The 2016-17 Commonwealth Budget confirmed there will be $1.2 billion in additional funding to support all Australian schools from 2018 to 2020. This reflects a commitment to indexation at 3.56 per cent for school funding beyond 2017. Over the forward estimates, funding for government schools will increase by 33 per cent, while funding for non-government schools, including Catholic schools, will increase by 22.7 per cent.
In 2016-17, funding for schools under the Australian Education Act is expected to grow by 8.7 per cent – reflecting a 6.9 per cent funding increase per student in non-government schools and 11.7 per cent per student in government schools.
“The Coalition Government’s announcement that per-student school funding from 2018 will increase at 3.56 per cent each year is a significant improvement over the previous policy of indexing funding at the rate of the consumer price index,” Mr Fox said.
“There was no logical reason why petrol prices and the price of fruit and vegetables would determine changes in funding for Australian schools.”
Mr Fox said the commitment to education demonstrated through increased recurrent funding, while lower than increases in recent years, should ensure funding keeps pace with real school costs and therefore should avoid pressure on school fees.
“The Government’s ‘Quality Schools, Quality Outcomes’ document commits to needs-based funding for all schools,” Mr Fox said. “If the needs of schools and students increase, additional funding will be required. This cannot be a zero sum game.
“The number of students with disability and the number of Indigenous students has doubled in Catholic schools over the past decade. It is important that needs-based funding applies equitably to all school sectors.”
Mr Fox said the additional $118 million announced in the Budget to provide interim funding to support students with disability is a welcome initiative. Catholic education will continue as a committed partner to realise identification and funding arrangements for students with disability that meets the needs of these students.
“Parents will want to understand the overall context of the Budget and how these initiatives are sustainably funded. They will also naturally compare these policies with alternative proposals for schools to judge the effect on school fees and the teaching and learning in their child’s school,” Mr Fox said.

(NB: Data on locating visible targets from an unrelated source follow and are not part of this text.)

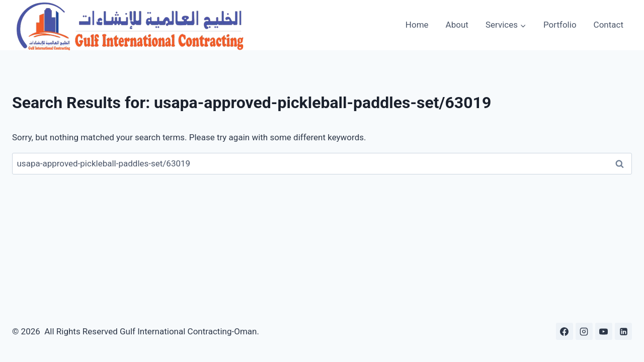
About (457, 25)
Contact (608, 25)
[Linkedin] (623, 331)
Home (417, 25)
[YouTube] (604, 331)
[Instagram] (584, 331)
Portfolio (560, 25)
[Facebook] (565, 331)
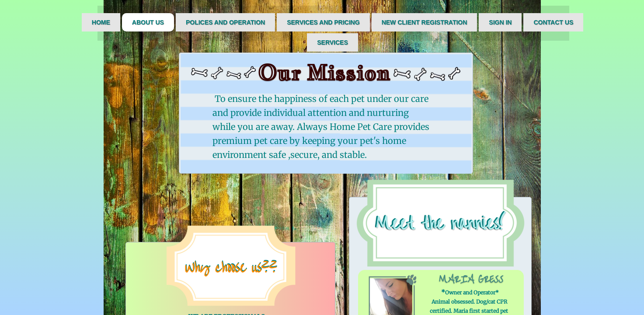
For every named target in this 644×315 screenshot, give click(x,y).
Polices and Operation (225, 22)
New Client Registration (425, 22)
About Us (148, 22)
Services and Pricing (323, 22)
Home (101, 22)
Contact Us (553, 22)
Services (332, 42)
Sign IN (500, 22)
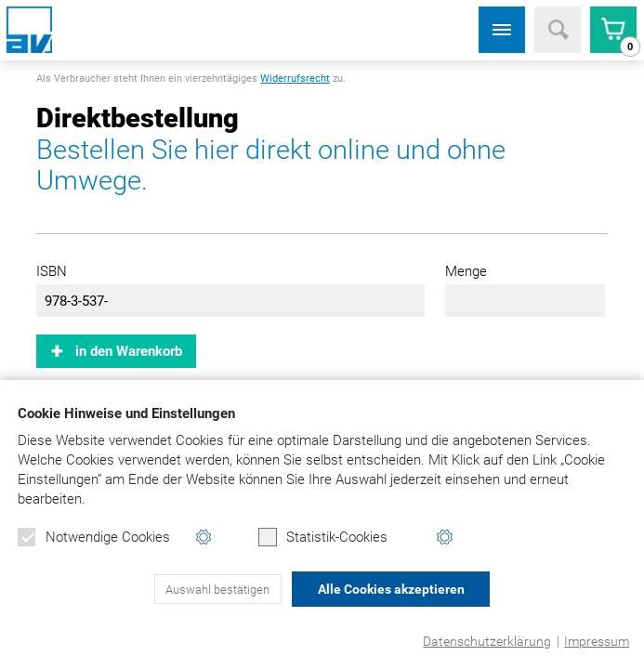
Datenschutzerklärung (487, 641)
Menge (466, 271)
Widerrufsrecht (295, 78)
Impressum (597, 641)
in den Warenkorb (128, 351)
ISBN (51, 271)
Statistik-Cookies (322, 537)
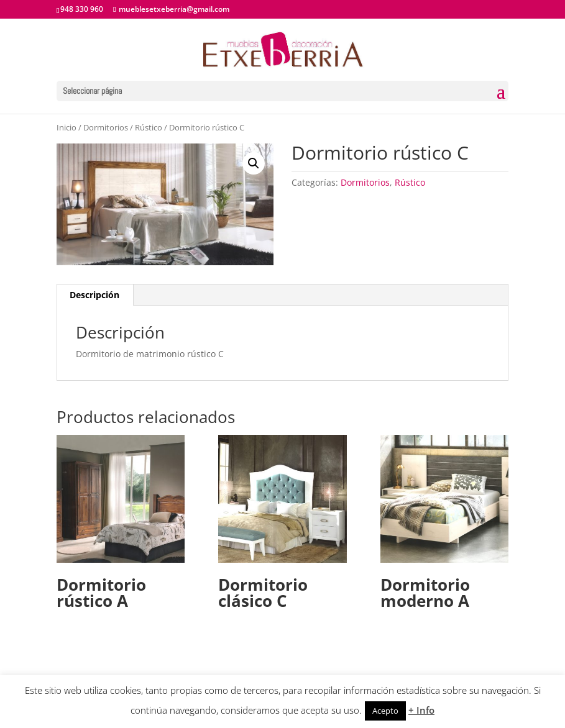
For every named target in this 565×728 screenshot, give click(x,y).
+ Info (421, 710)
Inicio (67, 127)
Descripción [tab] (94, 294)
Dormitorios (106, 127)
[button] (254, 163)
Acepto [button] (385, 711)
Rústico (149, 127)
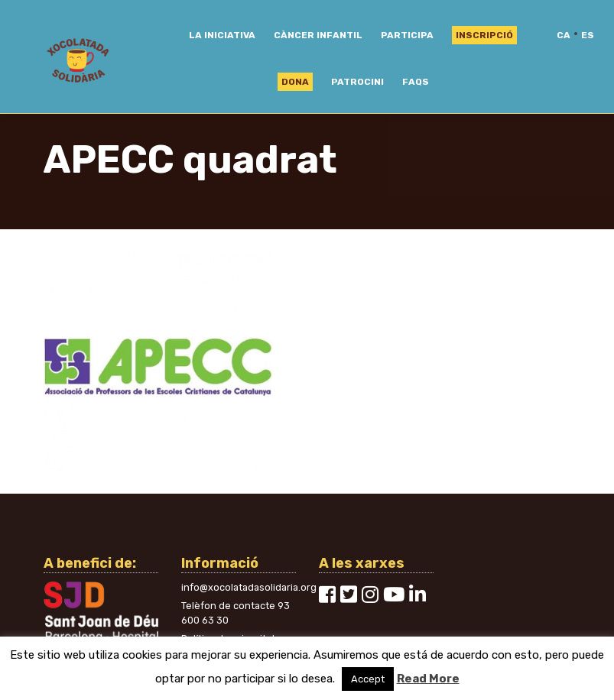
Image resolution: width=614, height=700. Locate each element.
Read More (428, 679)
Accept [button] (368, 679)
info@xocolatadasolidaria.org (249, 587)
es (587, 35)
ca (564, 35)
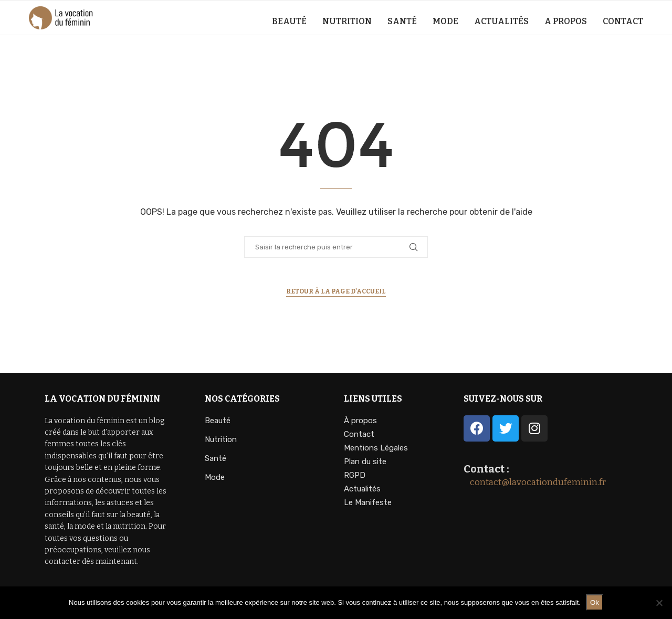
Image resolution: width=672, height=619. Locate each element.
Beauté (289, 21)
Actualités (501, 21)
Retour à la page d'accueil (336, 291)
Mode (445, 21)
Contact (623, 21)
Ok (594, 602)
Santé (402, 21)
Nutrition (347, 21)
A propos (565, 21)
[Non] (659, 603)
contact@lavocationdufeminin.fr (534, 482)
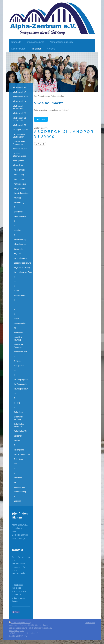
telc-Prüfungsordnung (38, 628)
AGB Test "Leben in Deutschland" (24, 633)
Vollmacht (41, 119)
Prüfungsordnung (41, 625)
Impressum (13, 625)
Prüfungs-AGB (26, 625)
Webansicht (90, 622)
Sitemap (28, 622)
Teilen (16, 612)
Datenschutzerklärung (18, 628)
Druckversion (16, 622)
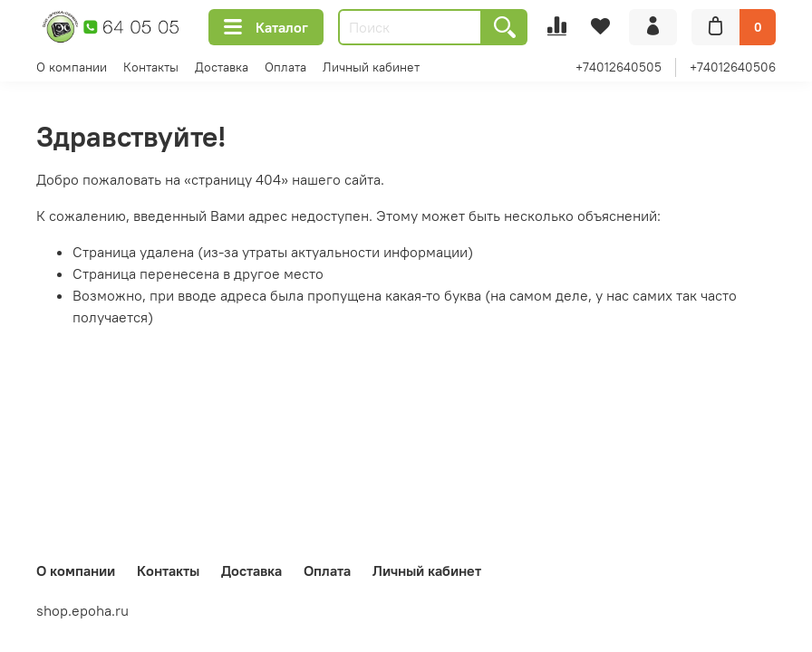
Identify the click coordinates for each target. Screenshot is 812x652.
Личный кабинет (371, 67)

“It is vital to the future of Australia that schools are effective in meeting the learning needs of students while at school and in life beyond. This will not be assisted by red tape or additional reports, but rather sensible initiatives to ultimately support quality teaching and learning in classrooms. In principle, Catholic school authorities will want to avoid imposition of additional cost without clear benefits that assists quality schooling.”
Mr Fox added that the continuation of the capital funding program for non-government schools is highly valued.
“Additional funding is still needed for the vital social infrastructure of schools throughout Australia. With Australian families continuing to exercise school choice and seek enrolment in Catholic and independent schools, there is a need for financial support from the government to construct and expand schools to meet the growing school-aged population,” he explained.
“More than 70 new Catholic schools costing in the vicinity of $1 billion are planned to start construction in the next five years, with parents currently in line to pay the vast majority of that cost. Without additional government funding, these schools may not be built.”